In sostanza, entro il 23 marzo, di fatto i 206 miliardi di euro di bond saranno pienamente convertiti, con le buone o con le cattive, in titoli di nuova emissione, dal valore nominale complessivo del 53,5% di quello nominale originario, di cui il 31,5% in 20 titoli di pari importo e con scadenza da 11 a 30 anni; il restante 15% in 3 titoli a 6, 12 e 24 mesi emessi dall’Efsf, il Fondo europeo di salvataggio. Su questi bond, gli interessi saranno del 2% fino al 2015, del 3% dal 2016 al 2020, del 4,3% dal 2021. C’è anche la possibilità di sottoscrivere bond a interesse cedolare legato all’andamento del pil. Essi daranno, cioè, un interesse più alto, nel caso in cui nei prossimi anni il pil greco aumentasse più delle percentuali previste.
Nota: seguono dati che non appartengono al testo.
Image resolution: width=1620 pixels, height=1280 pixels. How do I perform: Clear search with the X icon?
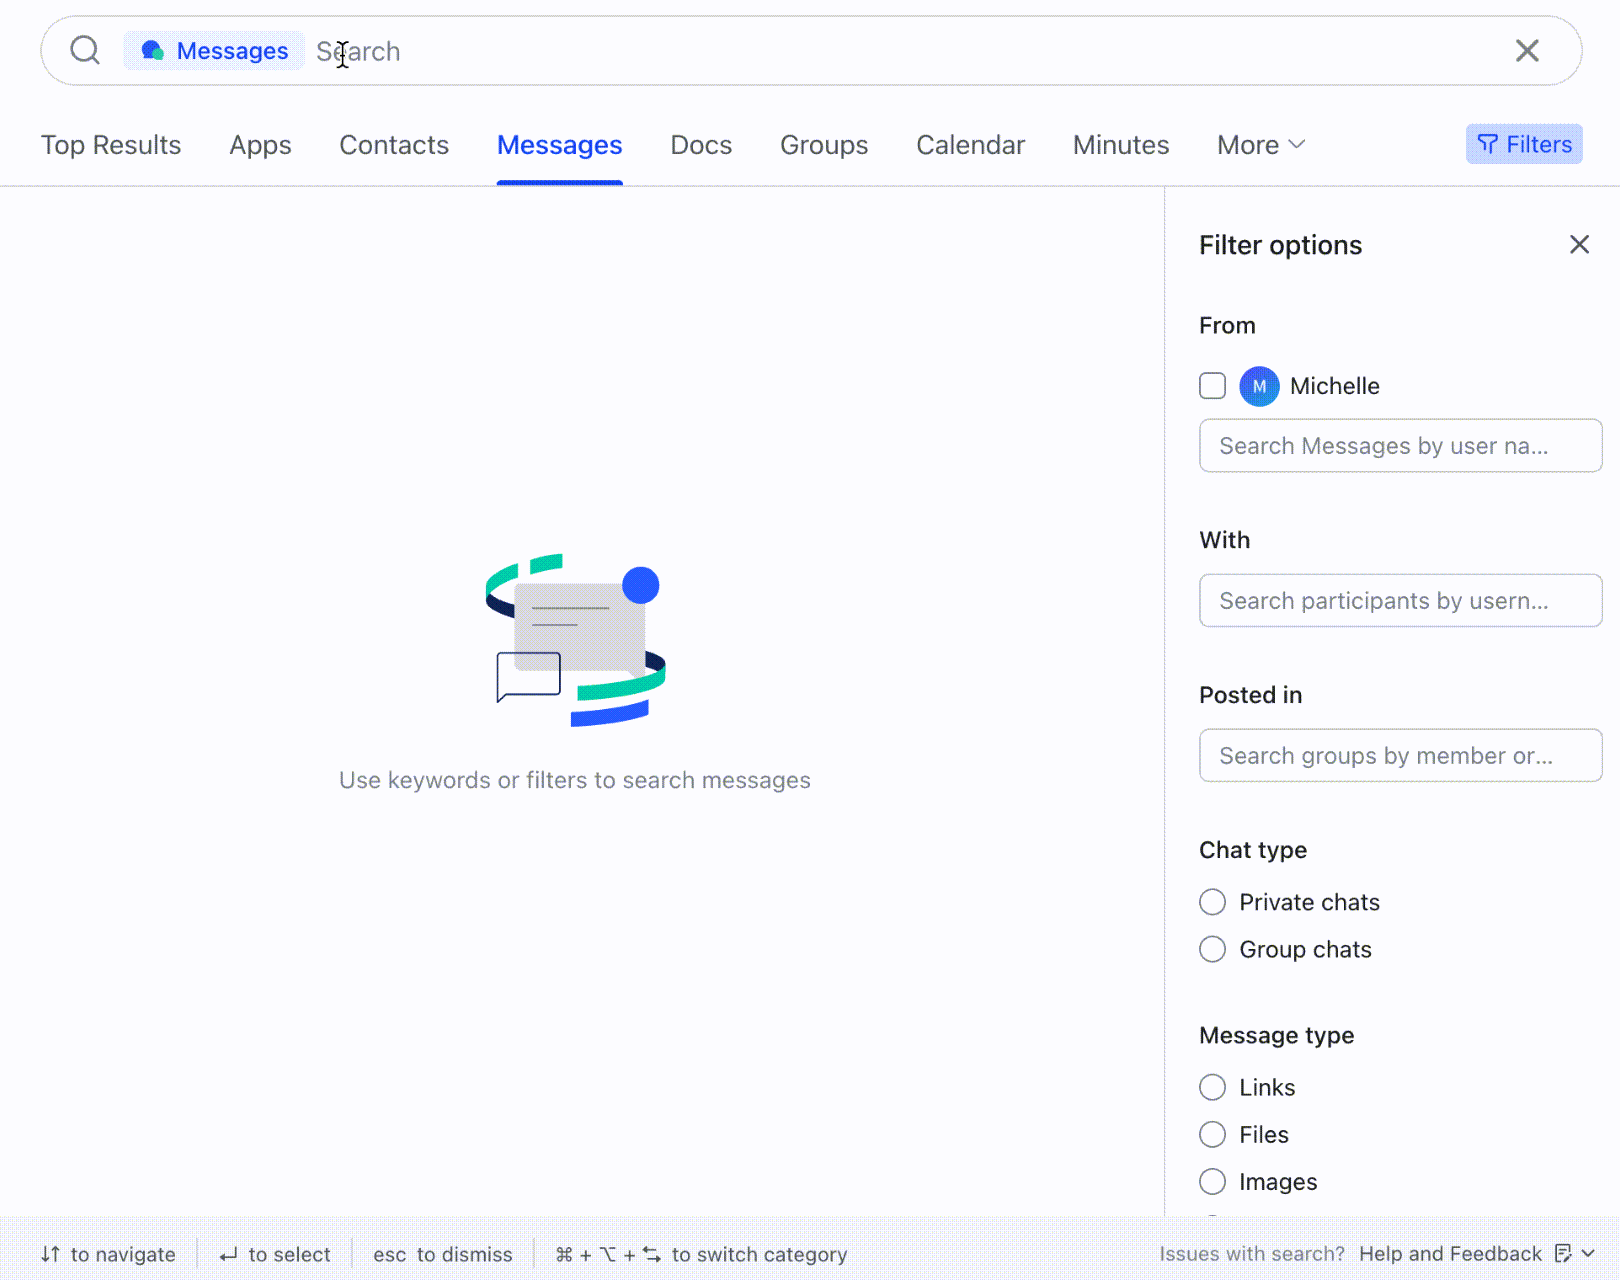pos(1526,51)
Tuttavia, l’operazione di salvataggio non viene digerita dalle agenzie di rating. Se già Standard & Poor’s ha declassato i bond greci al livello “SD”, ossia di “Selective Default” o “default parziale”, anche Moody’s ha abbassato il suo giudizio al minimo, C.

Ora, il fatto che la Grecia possa obbligare un creditore ad aderire a un’offerta ha creato il presupposto per cui questi abbia titolo per fare scattare il “credit event” per chiedere il rimborso del cds, qualora ne abbia uno in possesso. In sostanza, secondo anche l’Isda, siamo di fronte a un vero caso di default, per quanto controllato. D’altronde, come spiegare il fatto che il salvataggio della Grecia passi per l’assunzione di perdite nominali del 53,5% a carico dei creditori?

Ma il problema dei cds è tutt’altro che secondario. Finora, molti hanno sottovalutato la situazione, sulla base della stima di 3,2 miliardi di euro netti da rimborsare. In effetti, saremmo di fronte a un importo sostenibile per il sistema bancario internazionale che ha emesso i cds. Tuttavia, tale cifra è al netto, mentre l’importo lordo sarebbe di circa 70 miliardi. Vediamo perché.

Le banche che hanno venduto cds agli obbligazionisti a loro volta avevano spesso acquistato cds per assicurarsi dal rischio bancarotta da altri istituti. Ad esempio, le prime tre banche italiane hanno acquistato 1,248 miliardi di euro complessivi di titoli assicurativi, mentre ne hanno venduti 1,533 miliardi, risultando al netto esposti negativamente per 285 milioni.

Ora, quando le cifre sono di questi livelli, tutto sommato tra incassi ed esborsi il sistema dovrebbe reggere. Ma mettiamo il caso di Deutsche Bank. Essa ha acquistato cds per 37,4 miliardi, mentre ne ha venduti per 34,5 miliardi. Al netto, l’istituto tedesco dovrebbe essere esposto positivamente per 2,9 miliardi. Ma mentre gli esborsi sono certi, siamo così sicuri che i suoi debitori pagheranno con altrettanta solerzia e facilità? Se, cioè, uno degli anelli della catena dei cds dovesse non essere solvente, cosa accadrà all’intera montagna dei titoli assicurativi? La risposta ovvia è che irromperebbe sul sistema finanziario il dato lordo, non già il netto. In altri termini, saremmo messi davanti all’evidenza.

All’Eurogruppo di stasera, si affronterà ancora una volta il caso Grecia, dopo avere esaminato anche quello di Spagna e Portogallo, alle prese con il mancato raggiungimento degli obiettivi fiscali concordati con Bruxelles. Si dovrebbero sbloccare aiuti per Atene per 94,5 miliardi, dopo che sono stati già assicurati 35,5 miliardi per finanziare i titoli di nuova emissione da parte dell’Efsf, a parziale rimborso dei vecchi bond per i creditori privati.

Tuttavia, non fa ben sperare il trend sul “grey market” del debito di nuova emissione della Grecia, che sebbene ancora non esista in circolazione, di fatto viene già quotato. Il problema è che esso viene valutato a un valore scontato sul nominale tra il 71% e il 79%, tra 21,4 e 28,75. Considerando che già il valore iniziale di riferimento è solo il 46,5% di quello nominale iniziale pre-swap, siamo dinnanzi a un debito greco ormai quotato sul mercato a circa il 12-14% del suo valore.

In altri termini, la finanza non ha (maggiore) fiducia della Grecia, anche dopo il salvataggio europeo e l’operazione di concambio. Il mercato valuta nei fatti Atene come un creditore non solvente e non ne fanno mistero nemmeno gli stessi vertici internazionali, Fondo Monetario in primis, che entro la fine dell’anno potrebbe essere necessario un ulteriore pacchetto di aiuti per 28 miliardi. Il default è stato solo rimandato e gli investitori restano in attesa di quello che viene ora definito il “ri-default”.